Nella politica italiana drammaticamente regredita all’infanzia, il Pd, con tutti i suoi capricci e ripicche, risulta il partito più infantile dell’intera scena nazionale. Nel frattempo i borborigmi e le bullaggini a scopo elettorale di Matteo Salvini hanno sdoganato l’onda nera in cui sguazzano i reduci del passato più canagliesco e ottuso, magari tendente al criminale; che i pesi minimi pentastellati hanno qualche non marginale problema a contenere, perché sprovvisti di anticorpi politici adeguati e molto spesso con lo stigma dei dilettanti allo sbaraglio.

Eppure l’unico, intermittente, contrasto in campo dei disegni destrorsi di un ministro degli Interni che strumentalizza paure indotte e legittima rigurgiti belluini per impadronirsi del Paese è rappresentato proprio da loro: i figli del web e del fu grillismo catapultati nel mondo reale.

Se la politica – come diceva quel tale – “non è l’arte del possibile, bensì quella di rendere possibile ciò che è necessario”, chi tiene a cuore la difesa minima di un’idea civile dell’Italia dovrebbe essere interessato a rinforzare in qualunque modo i bastioni difensivi contro la resistibile ascesa di Capitan Mitra lumbard. E magari progettare qualche sortita. Leggi: progettazione di strategie politiche d’attacco.

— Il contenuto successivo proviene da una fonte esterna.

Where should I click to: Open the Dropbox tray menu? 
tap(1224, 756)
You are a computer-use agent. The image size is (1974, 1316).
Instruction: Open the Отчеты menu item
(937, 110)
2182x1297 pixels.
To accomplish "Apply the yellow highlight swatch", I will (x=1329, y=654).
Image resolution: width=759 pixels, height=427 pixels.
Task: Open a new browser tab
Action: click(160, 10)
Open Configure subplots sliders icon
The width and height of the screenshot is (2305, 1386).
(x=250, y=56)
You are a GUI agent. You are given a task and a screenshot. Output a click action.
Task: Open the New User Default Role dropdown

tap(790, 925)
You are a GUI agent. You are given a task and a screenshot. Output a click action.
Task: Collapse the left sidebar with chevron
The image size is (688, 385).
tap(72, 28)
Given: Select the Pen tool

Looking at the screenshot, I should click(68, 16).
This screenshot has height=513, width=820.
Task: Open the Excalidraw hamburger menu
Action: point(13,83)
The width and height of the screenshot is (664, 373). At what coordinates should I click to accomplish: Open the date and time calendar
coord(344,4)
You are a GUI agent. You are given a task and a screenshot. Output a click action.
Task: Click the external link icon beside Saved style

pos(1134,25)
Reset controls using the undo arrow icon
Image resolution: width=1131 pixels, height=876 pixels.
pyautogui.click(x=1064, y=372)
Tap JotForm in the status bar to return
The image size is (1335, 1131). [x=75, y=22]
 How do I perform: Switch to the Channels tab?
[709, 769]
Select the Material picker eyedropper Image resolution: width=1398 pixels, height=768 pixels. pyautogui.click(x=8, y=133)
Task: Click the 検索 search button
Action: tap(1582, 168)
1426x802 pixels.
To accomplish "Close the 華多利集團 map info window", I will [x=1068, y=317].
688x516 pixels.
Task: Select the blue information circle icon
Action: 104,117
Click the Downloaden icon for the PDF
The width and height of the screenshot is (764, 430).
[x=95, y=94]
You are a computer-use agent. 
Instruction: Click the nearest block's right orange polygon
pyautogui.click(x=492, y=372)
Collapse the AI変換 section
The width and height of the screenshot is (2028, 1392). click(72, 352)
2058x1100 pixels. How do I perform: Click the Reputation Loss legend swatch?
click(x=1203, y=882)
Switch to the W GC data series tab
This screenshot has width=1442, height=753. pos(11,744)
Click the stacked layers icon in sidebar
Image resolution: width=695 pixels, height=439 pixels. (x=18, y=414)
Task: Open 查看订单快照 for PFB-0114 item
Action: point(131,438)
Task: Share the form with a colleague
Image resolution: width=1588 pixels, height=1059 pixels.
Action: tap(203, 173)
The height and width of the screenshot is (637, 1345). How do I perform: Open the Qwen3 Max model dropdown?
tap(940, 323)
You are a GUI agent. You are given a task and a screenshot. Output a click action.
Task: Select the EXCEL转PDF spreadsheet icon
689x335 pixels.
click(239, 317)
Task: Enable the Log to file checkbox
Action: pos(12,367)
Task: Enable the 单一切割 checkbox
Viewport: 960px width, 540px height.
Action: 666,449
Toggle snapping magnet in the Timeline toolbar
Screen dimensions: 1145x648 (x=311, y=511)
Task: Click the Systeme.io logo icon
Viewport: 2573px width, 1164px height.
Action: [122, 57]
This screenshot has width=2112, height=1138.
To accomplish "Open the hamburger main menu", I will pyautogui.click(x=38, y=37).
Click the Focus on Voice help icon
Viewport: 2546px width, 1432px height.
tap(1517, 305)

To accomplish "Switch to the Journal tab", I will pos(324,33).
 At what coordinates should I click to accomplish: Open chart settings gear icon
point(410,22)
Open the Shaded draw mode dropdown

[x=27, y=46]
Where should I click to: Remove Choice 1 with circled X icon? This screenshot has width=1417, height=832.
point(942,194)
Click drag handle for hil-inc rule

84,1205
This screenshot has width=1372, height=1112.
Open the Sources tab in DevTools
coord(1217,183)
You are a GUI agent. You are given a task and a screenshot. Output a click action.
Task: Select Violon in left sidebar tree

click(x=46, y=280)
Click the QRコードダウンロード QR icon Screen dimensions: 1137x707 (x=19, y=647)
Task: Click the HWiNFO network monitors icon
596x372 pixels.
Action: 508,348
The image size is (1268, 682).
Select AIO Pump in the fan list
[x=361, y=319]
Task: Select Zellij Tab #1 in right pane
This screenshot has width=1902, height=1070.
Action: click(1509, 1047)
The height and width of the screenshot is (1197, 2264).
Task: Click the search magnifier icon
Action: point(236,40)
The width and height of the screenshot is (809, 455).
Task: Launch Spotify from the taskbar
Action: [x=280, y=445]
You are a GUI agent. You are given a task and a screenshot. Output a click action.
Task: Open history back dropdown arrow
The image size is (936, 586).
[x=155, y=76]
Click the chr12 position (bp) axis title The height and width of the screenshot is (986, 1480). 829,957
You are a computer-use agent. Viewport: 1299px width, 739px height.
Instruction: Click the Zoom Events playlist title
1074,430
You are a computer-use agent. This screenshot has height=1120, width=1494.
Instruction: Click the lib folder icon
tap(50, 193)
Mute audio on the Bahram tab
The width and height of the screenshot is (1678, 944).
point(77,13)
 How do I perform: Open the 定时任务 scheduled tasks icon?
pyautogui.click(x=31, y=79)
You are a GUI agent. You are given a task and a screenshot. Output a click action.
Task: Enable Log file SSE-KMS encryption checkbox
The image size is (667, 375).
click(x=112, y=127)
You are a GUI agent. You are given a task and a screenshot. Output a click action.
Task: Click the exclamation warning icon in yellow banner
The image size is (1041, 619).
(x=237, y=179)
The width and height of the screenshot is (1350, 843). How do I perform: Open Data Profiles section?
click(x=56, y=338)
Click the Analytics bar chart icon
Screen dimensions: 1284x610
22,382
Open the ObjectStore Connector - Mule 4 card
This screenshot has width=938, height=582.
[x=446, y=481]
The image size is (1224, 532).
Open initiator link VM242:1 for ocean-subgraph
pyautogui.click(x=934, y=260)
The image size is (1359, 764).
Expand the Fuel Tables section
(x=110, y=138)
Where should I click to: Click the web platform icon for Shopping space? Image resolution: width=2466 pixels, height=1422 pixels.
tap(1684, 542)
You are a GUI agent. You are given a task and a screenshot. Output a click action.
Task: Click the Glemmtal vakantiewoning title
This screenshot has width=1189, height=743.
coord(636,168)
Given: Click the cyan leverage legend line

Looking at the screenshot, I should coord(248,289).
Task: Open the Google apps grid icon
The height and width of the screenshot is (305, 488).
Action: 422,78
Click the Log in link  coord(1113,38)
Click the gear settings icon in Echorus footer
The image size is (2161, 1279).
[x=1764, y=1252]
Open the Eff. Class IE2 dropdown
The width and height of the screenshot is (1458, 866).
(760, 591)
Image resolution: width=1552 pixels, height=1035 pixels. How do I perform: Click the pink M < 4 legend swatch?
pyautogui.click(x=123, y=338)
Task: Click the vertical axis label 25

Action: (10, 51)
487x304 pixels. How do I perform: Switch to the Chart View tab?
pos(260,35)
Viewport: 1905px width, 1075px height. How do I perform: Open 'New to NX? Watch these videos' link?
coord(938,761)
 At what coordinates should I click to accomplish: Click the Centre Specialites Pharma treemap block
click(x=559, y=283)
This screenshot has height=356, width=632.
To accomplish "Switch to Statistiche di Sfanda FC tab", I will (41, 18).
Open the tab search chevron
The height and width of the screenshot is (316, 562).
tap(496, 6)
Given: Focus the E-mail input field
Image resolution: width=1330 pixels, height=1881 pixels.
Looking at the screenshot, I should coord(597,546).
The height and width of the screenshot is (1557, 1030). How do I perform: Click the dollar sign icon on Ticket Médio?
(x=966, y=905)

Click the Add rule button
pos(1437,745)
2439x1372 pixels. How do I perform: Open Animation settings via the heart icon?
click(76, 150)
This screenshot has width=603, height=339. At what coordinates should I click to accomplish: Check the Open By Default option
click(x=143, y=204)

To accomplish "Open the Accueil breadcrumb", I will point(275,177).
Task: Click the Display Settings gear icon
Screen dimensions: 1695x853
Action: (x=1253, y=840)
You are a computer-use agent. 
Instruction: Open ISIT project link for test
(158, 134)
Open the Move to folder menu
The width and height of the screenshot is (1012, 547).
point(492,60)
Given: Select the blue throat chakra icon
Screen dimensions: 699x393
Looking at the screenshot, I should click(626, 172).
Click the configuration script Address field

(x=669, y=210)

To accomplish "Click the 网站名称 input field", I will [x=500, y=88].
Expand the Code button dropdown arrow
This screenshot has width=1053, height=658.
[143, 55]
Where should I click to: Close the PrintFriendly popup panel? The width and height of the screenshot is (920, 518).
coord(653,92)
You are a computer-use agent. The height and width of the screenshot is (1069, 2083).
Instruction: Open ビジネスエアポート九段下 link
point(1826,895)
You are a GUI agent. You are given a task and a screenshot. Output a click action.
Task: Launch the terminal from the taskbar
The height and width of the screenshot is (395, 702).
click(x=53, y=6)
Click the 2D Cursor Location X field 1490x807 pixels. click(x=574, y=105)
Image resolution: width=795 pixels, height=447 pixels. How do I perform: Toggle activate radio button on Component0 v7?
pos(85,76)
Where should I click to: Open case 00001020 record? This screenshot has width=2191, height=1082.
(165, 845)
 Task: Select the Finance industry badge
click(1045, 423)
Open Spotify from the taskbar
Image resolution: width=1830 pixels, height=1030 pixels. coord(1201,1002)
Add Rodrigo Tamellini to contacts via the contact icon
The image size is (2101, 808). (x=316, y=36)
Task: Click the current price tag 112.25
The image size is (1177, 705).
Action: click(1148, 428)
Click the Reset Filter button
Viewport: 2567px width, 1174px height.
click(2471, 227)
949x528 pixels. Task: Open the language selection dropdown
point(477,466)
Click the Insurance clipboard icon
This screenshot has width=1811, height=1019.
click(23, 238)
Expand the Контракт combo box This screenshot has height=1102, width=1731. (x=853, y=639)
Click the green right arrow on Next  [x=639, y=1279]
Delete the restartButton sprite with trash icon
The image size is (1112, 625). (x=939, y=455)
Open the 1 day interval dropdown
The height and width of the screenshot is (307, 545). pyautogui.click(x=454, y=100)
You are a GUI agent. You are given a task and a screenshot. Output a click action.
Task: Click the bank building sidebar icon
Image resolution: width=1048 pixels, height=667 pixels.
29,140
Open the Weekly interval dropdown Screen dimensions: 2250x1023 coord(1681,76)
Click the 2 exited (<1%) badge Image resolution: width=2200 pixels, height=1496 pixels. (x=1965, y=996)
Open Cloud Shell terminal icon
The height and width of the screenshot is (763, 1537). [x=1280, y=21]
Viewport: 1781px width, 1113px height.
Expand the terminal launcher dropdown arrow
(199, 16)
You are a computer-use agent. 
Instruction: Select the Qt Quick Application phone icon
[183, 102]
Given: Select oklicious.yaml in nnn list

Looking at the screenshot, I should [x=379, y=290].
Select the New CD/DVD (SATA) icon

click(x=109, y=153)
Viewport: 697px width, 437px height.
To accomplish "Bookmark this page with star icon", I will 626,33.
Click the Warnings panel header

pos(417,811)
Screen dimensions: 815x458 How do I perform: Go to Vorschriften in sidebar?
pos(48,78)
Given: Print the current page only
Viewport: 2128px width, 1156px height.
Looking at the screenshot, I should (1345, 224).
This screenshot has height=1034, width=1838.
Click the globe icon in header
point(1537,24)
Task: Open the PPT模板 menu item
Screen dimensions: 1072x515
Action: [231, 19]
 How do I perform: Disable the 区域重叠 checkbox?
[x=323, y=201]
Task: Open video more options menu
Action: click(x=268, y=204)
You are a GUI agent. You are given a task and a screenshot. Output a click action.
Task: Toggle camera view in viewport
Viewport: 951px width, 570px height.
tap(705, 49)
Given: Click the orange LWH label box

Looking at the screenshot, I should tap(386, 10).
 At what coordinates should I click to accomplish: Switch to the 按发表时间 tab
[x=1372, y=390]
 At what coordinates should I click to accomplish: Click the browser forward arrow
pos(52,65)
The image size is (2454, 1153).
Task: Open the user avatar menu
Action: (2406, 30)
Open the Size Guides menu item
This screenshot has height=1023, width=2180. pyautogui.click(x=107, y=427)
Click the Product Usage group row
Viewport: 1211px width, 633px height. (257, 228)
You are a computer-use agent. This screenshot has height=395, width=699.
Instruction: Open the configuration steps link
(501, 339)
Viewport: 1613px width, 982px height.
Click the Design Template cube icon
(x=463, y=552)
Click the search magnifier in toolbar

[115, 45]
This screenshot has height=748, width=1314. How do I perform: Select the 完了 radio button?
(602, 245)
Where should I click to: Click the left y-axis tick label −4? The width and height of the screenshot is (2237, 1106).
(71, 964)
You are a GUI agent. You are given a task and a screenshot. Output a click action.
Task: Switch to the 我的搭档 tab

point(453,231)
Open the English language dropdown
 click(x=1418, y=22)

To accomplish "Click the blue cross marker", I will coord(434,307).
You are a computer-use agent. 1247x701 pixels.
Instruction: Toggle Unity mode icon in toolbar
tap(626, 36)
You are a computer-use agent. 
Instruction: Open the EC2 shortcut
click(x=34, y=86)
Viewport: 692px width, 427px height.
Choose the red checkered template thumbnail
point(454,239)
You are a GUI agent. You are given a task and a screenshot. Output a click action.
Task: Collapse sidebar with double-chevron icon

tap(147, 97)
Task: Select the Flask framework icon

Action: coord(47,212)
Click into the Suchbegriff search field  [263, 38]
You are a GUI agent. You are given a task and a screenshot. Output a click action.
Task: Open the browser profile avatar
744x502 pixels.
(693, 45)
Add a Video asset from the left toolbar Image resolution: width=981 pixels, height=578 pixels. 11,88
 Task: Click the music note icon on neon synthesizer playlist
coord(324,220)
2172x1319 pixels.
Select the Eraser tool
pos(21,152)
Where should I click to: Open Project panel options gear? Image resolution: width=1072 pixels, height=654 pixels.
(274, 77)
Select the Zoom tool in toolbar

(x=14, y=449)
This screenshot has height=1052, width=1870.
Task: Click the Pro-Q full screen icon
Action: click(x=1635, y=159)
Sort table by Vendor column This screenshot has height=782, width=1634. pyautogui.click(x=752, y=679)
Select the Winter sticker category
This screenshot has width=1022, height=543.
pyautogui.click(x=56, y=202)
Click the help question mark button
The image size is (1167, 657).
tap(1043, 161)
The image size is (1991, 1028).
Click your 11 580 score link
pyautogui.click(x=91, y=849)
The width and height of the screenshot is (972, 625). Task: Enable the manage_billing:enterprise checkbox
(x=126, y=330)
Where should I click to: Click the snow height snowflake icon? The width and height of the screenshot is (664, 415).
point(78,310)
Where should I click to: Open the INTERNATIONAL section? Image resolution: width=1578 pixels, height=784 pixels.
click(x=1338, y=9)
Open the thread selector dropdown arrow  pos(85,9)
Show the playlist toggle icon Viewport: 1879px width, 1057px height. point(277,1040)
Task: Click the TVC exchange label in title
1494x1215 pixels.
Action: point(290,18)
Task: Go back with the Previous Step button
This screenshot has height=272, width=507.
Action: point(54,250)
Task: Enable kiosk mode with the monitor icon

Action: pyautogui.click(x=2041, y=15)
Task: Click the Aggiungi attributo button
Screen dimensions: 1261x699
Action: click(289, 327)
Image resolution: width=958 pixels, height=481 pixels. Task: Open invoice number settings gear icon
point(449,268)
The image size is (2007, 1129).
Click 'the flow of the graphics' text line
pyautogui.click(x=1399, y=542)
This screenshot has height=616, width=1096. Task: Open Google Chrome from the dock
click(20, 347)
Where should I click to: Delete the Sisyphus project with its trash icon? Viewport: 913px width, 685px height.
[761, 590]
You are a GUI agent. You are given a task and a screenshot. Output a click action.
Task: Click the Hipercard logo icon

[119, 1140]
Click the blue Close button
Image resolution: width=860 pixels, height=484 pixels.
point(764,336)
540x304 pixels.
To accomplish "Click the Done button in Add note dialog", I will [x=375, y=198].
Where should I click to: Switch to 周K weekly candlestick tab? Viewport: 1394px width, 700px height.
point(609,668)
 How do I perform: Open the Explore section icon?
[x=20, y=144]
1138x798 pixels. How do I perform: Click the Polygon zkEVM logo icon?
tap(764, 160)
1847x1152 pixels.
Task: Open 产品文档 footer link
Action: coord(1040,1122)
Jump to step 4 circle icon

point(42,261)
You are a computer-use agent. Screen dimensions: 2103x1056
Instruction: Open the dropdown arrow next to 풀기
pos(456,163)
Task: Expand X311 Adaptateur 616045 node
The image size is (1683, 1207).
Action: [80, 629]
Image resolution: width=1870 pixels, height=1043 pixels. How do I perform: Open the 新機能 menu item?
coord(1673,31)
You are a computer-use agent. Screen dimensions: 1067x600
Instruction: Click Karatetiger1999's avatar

E invece il Partito Democratico, attualmente il secondo per numero di rappresentanti nelle due Camere, continua a specchiarsi nei retaggi di un renzismo senza Renzi: l’immobilità più assoluta nell’inestirpabile convinzione che la catastrofe democratica imminente si rivelerà un meraviglioso investimento sul futuro. Avendo scambiato il rigor mortis per furberia sopraffina. Non rendendosi conto che l’inazione conferma nell’elettorato la convinzione che ormai il partito dedito all’americanismo del popcorn è inutile a sé e agli altri. E chi scrive azzarda la previsione che le prossime elezioni europee ne puniranno la puerilità. La petulanza come lascito comunicativo del passato renziano. Quel mix di boria e nullismo con cui ora l’homme qui rit, il ridanciano Nicola Zingaretti, liquida ogni possibile approccio tra soggetti politici per il contenimento dello sfascismo salviniano come “improponibile soccorso rosso”. Allocuzione assolutamente fuori luogo per chi ormai è finito sotto i ponti della politica e non conta più niente. Si ostina a lasciare cadere ogni opportunità per contare qualcosa. Per il bene della malandata democrazia italiana, sotto minaccia di totale svuotamento.

Certo, il neo segretario Pd deve fare i conti con l’avvelenamento dei pozzi parlamentari da parte del simil-blairino di Rignano, che ha riempito di suoi fidi le aule di Montecitorio (pronti a minacciare l’ennesima scissione se il partito prova a uscire dall’isolamento e dall’afasia). Certo, lo stesso Zingaretti è l’ennesimo sottoprodotto di un apparato burocratico che produceva quadri opachi e a esclusiva vocazione notabilistica. Certo, il retaggio da Terza Via, che risale non a Matteo Renzi ma a Massimo D’Alema, produce riflessi condizionati legge-e-ordine, all’inseguimento delle maggioranze silenziose da blandire con promesse illusorie, tipo quel Tav che Luigi Di Maio e soci osteggiano. Certo, nel passato i colpi scambiati coi Cinquestelle sono stati durissimi e hanno lasciato strascichi da nume offeso nel corpaccione del partito in estinzione.

Quelle tempre severe e inflessibili dei piddini, che in precedenza avevano fatto a capocciate con Silvio Berlusconi e insieme praticato il lingua-in-bocca; per un ventennio sottobanco (Bicamerale docet), poi alla luce del sole sotto la guida degli statisti Mario Monti, Enrico Letta e Matteo Renzi. E allora? Allora s’ha da dire che tra le varie disgrazie incombenti sull’Italia c’è anche quella rappresentata dai capricci irresponsabili di chi ha congelato un quinto del voto espresso alle scorse elezioni politiche per inseguire il proprio sogno a fumetti. Da cui l’imminente catastrofe del sistema-Paese ci sveglierà con il ticchettio a orologeria dell’aumento dell’Iva.